Alternatively, Plaintiffs rely upon § 3(b) of the long-arm statute. Section 3(b) allows personal jurisdiction over a person “as to a cause of action in law or equity arising from the person's . . . contracting to supply services or things in this commonwealth.” Mass. Gen. L. c. 223A, § 3(b). This clause refers “to the place where the services or things are to be supplied, rather than referring to the place of the contracting.” Droukas, 375 Mass. at 157. Where, however, a defendant has not explicitly contracted to deliver goods to a particular destination, courts have concluded that § 3(b) remains unsatisfied. Id. at 157-58; Filmore v. VSP N. Am., LLC, No. CV 18-10256-MBB, 2019 WL 184075, at *7 (D. Mass. Jan. 14, 2019) (concluding that where oral agreement did not include “agreement to specifically deliver or supply the receivables to the Commonwealth,” § 3(b) did not apply); Mongiardo v. Priv. Collection Motors, Inc., 100 Mass.App.Ct. 1117, 2021 WL 5912773, at *3 (2021) (concluding that § 3(b) did not apply where plaintiff “relied on a separate carrier to deliver their goods to the Commonwealth”).

▶ _DATA_

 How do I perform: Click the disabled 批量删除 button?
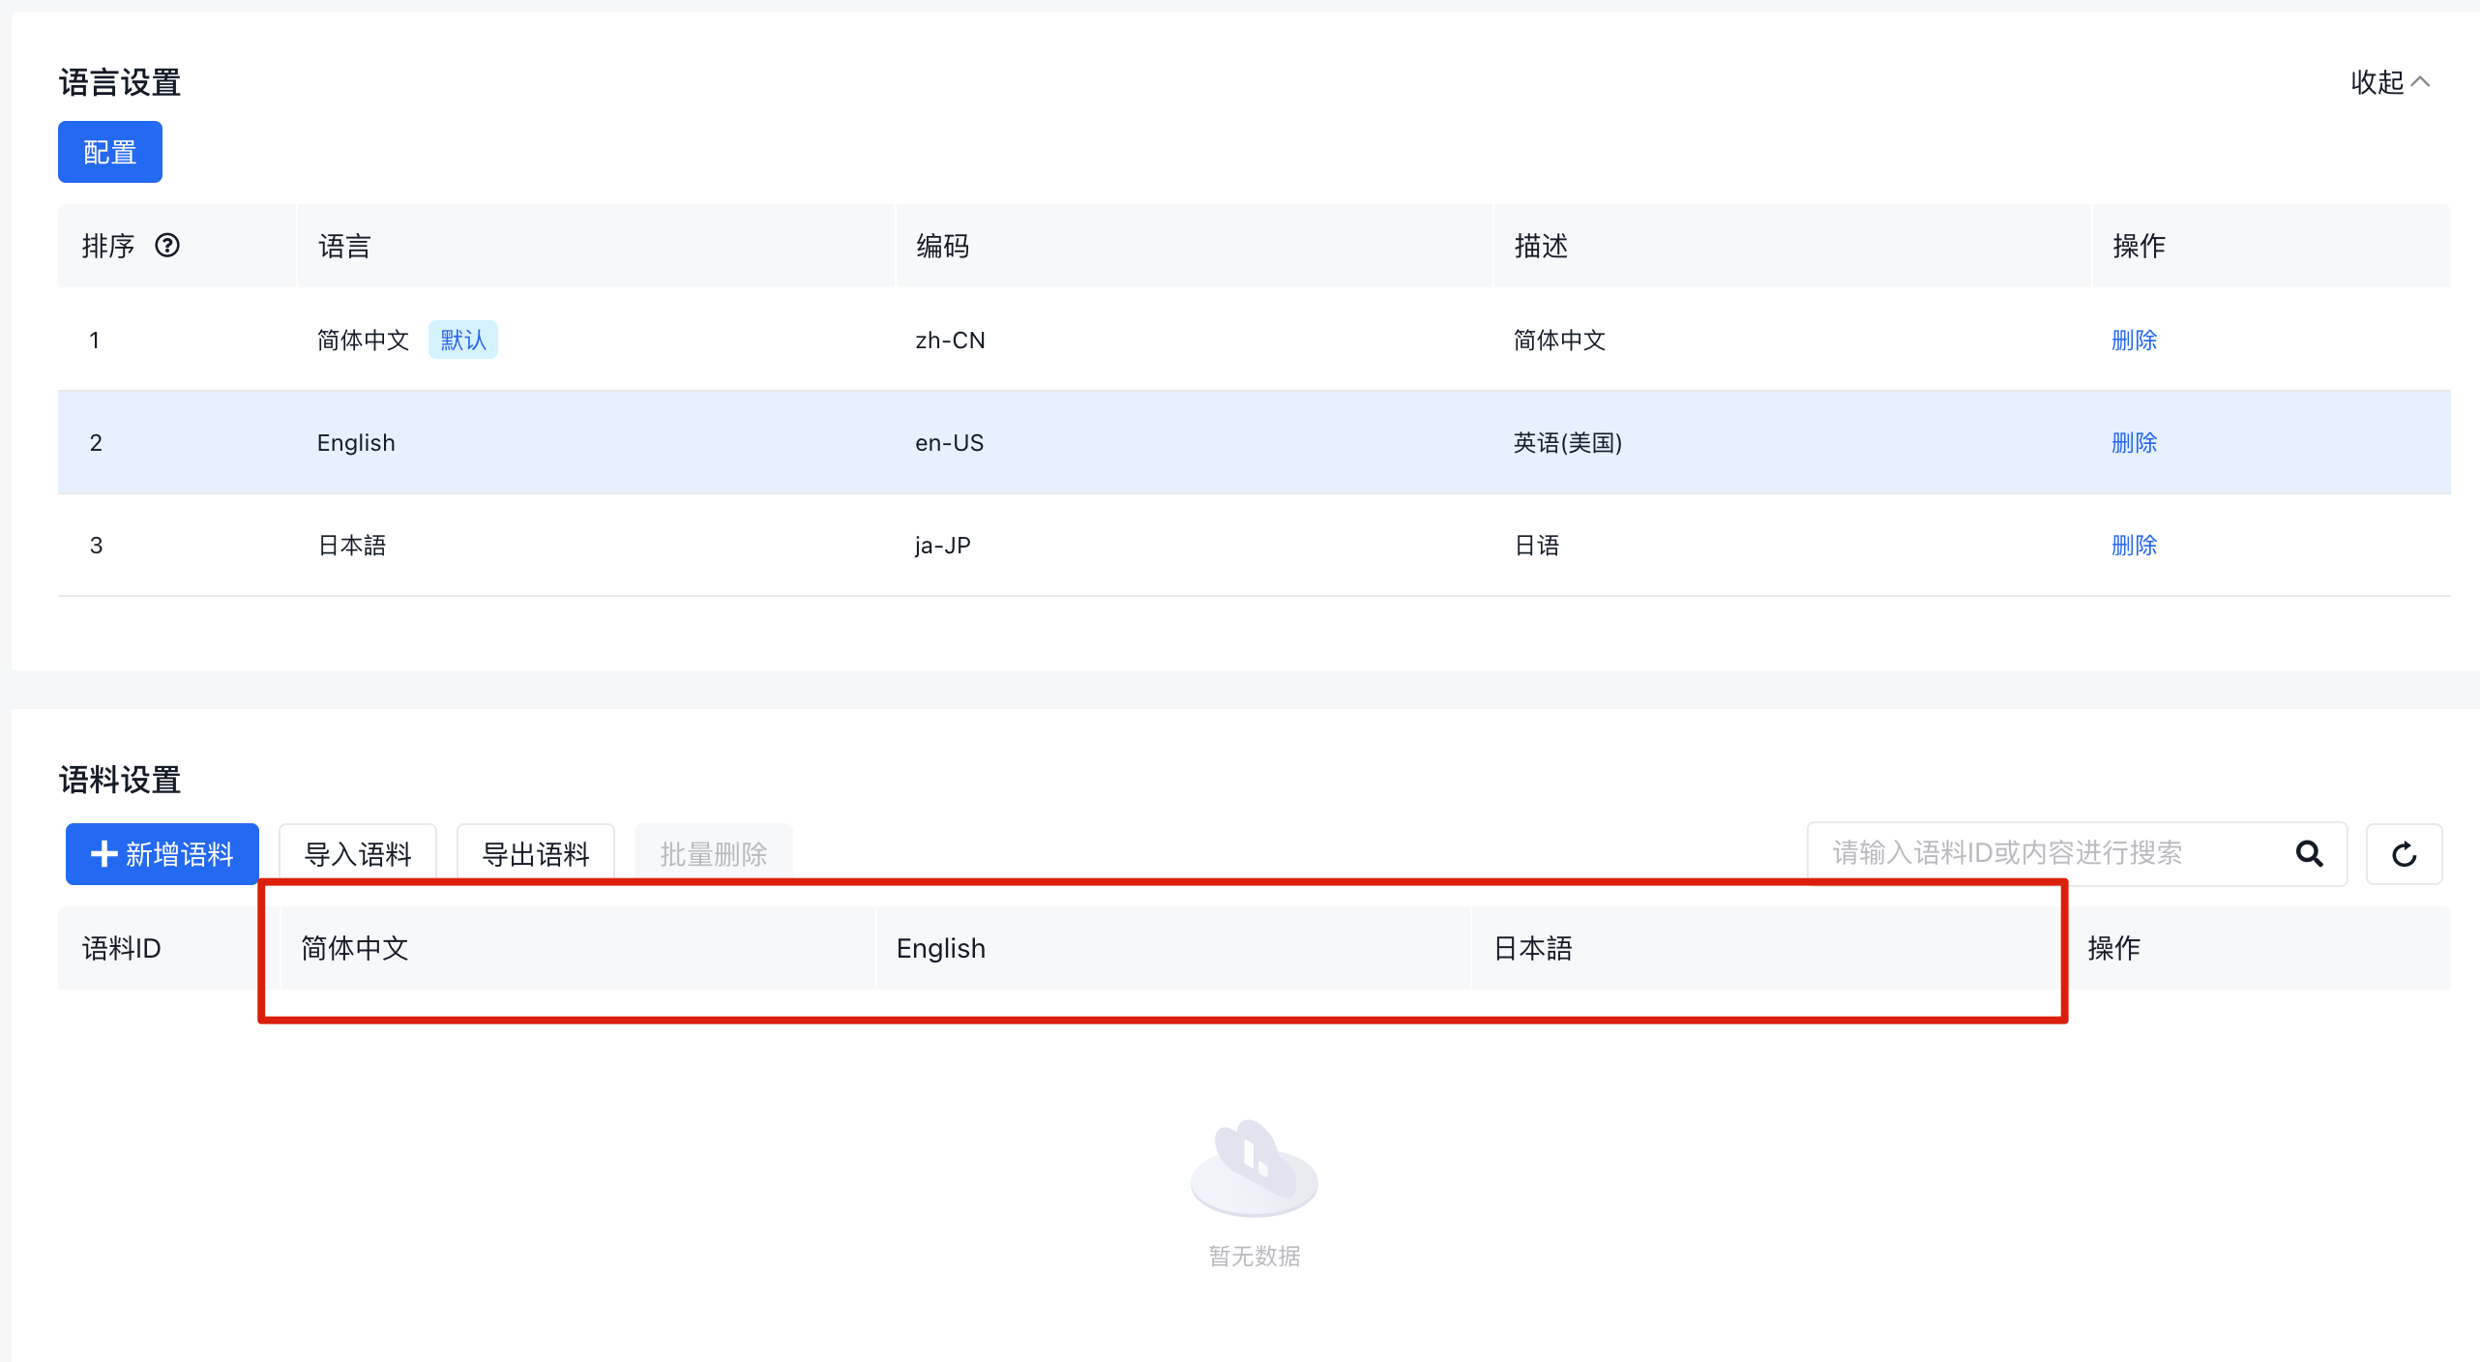[714, 854]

▶ _SHORT TASK_
In two sentences, summarize the passage on § 3(b) of the Massachusetts long-arm statute.

▶ _ANSWER BELOW_
Section 3(b) of the long-arm statute, on which the plaintiffs alternatively rely, allows personal jurisdiction over a person for a cause of action arising from contracting to supply services or things in Massachusetts, and the clause refers to where those services or things are to be supplied, not where the contracting took place. Courts have concluded that § 3(b) is not satisfied when a defendant has not explicitly contracted to deliver goods to a particular destination.